#### What you are asked to do
Retype the data that follows line by line, exactly, and leave its pictures out.

#### Available data
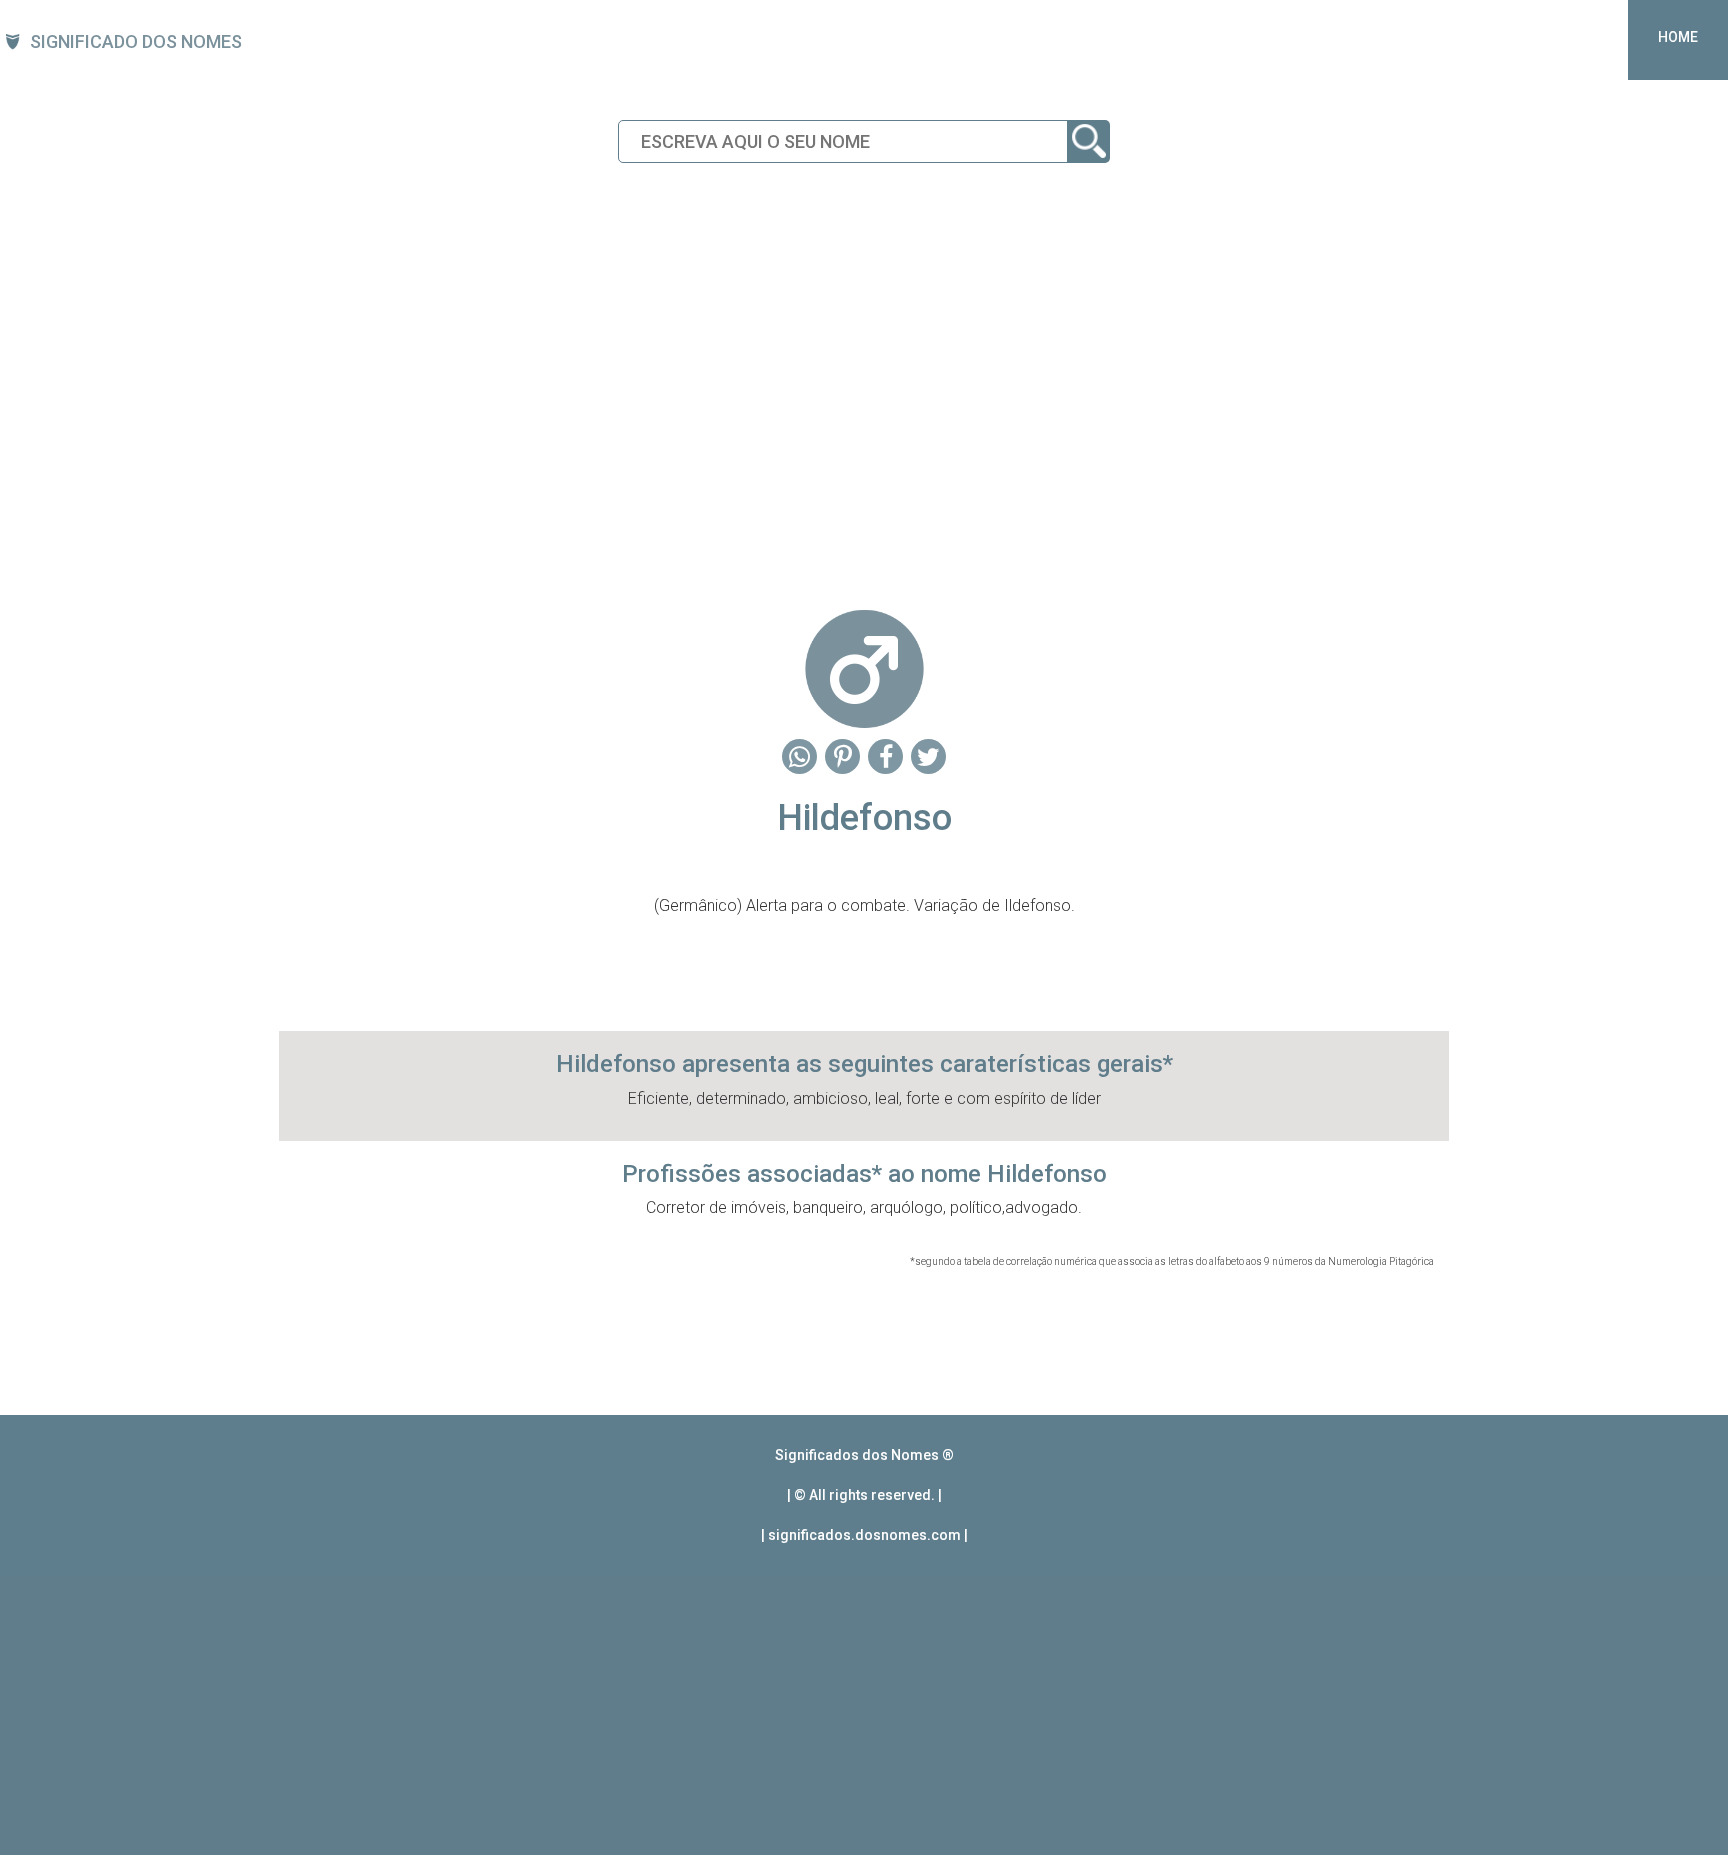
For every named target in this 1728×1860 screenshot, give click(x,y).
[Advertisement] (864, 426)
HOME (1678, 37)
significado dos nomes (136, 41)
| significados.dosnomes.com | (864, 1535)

#### Reply to the task
For every named target in this 1728×1860 screenshot, give click(x,y).
[Advertisement] (864, 426)
HOME (1678, 37)
significado dos nomes (136, 41)
| significados.dosnomes.com | (864, 1535)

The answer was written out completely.